TEXT SECTION
Content starts

Thanks James, George.

If we are going to support sending authentication credentials in the URI query, what are the requirements to make sure it works well with proxies and caches? What headers do we need to require the server to return to make sure it doesn't get cached? Do we need to require a nonce value for all signature methods to ensure making the request more unique and less likely to repeat?

In these two use cases, is there a reason for the URI to be used more than once? Can we simplify the credentials passed via the URI query to provide adequate security but without the need for a long and ugly URI with multiple oauth_ prefixed parameters?

These are valid use cases and something we need to worry about to get this new protocol deployed where other proprietary ones are deployed. But I am not that concerned about the use case mentioned earlier of 'just making it easier to send requests'. So if we support query parameters but after some processing of the parameters to make the URI simpler, that would be acceptable to me.

EHL

> -----Original Message-----
> From: George Fletcher [mailto:gffletch at aol.com]
> Sent: Friday, October 02, 2009 5:04 AM
> To: oauth at ietf.org
> Cc: Eran Hammer-Lahav; Brian Eaton
> Subject: Re: [OAUTH-WG] Reevaluating Assumptions (Important!)
> 
> In addition to the use case James described, we use this to enable
> single sign on from a client/desktop app into a browser session. The
> client signs the URL and then opens the browser with that URL. The
> backend validates the signature and access token and then establishes
> an
> authentication session for the user.

Content ends

Write the next part of the mailing-list email about sending OAuth credentials in the URI query, beginning right after its final sentence. The data after this point has no connection to the mailing-list email.

SOURCE MATERIAL
Content starts

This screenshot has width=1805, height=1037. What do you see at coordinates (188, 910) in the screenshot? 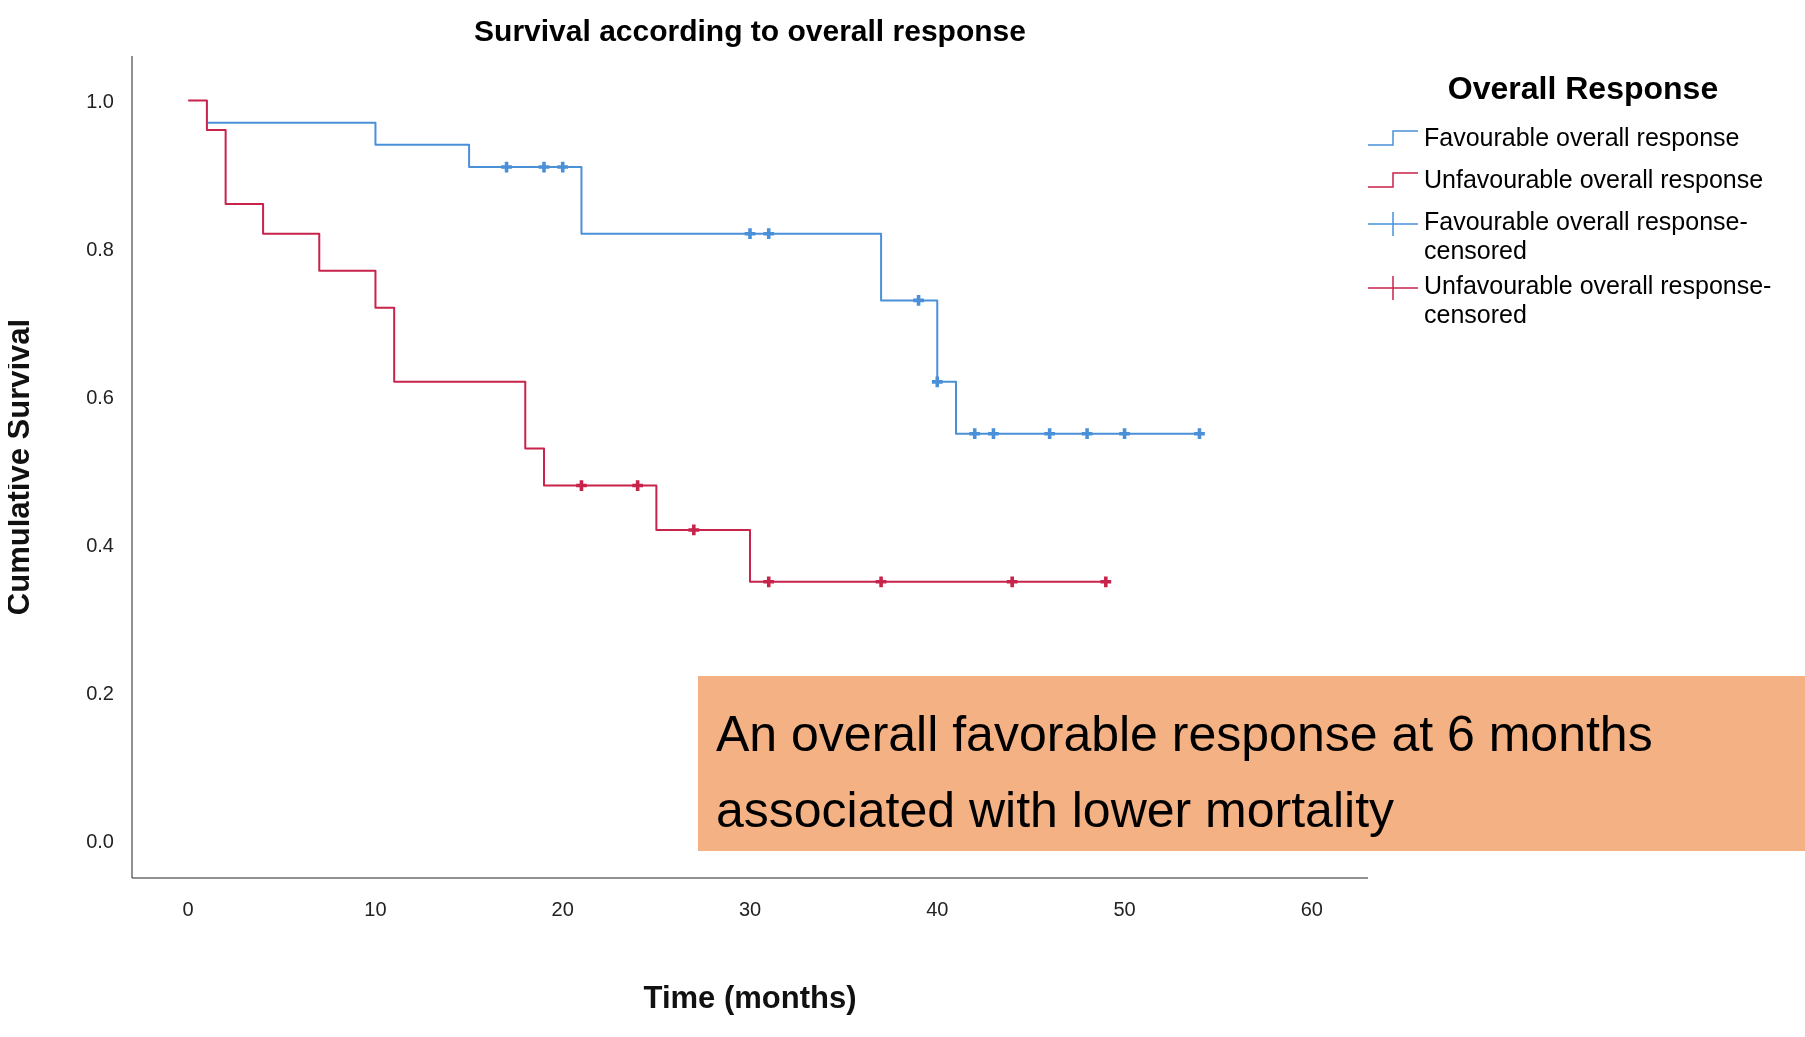
I see `x-tick-label: 0` at bounding box center [188, 910].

Content ends

TASK RESPONSE
> 
> A variant of this case is where a partner uses a back-channel
> federation
> call to authenticate their user to the AOL authentication service. A
> successful response includes an access token and secret (the equivalent
> of) which the partner can then user to sign an URL when their user
> invokes an AOL service (again providing SSO).
> 
> Thanks,
> George
> 
> P.S. Documentation on this signed API call can be found here:
> http://dev.aol.com/authentication_for_clients#client2web
> 
> P.P.S. While these APIs are not OAuth specifically, the patterns are
> needed for OAuth compliant APIs to be developed
> 
> Eran Hammer-Lahav wrote:
> > Can you describe the actual use case?
> >
> > EHL
> >
> >
> >> -----Original Message-----
> >> From: oauth-bounces at ietf.org [mailto:oauth-bounces at ietf.org] On
> Behalf
> >> Of Brian Eaton
> >> Sent: Thursday, October 01, 2009 9:01 PM
> >> To: George Fletcher
> >> Cc: oauth at ietf.org
> >> Subject: Re: [OAUTH-WG] Reevaluating Assumptions (Important!)
> >>
> >> On Thu, Oct 1, 2009 at 7:52 PM, George Fletcher <gffletch at aol.com>
> >> wrote:
> >>
> >>> One use case (I think I saw it mentioned somewhere else on the
> list)
> >>>
> >> where
> >>
> >>> we've used the URI parameters is when we want the server to sign a
> >>>
> >> URL and
> >>
> >>> then pass that signed value to the browser to load. This can be
> done
> >>>
> >> with a
> >>
> >>> simple 302 and the signed URL. Switching to just supporting the
> >>> Authorization header will make this more difficult but probably not
> >>> impossible.
> >>>
> >> Yep.  I've seen that done multiple places.
> >>
> >> One more unexpected use of OAuth...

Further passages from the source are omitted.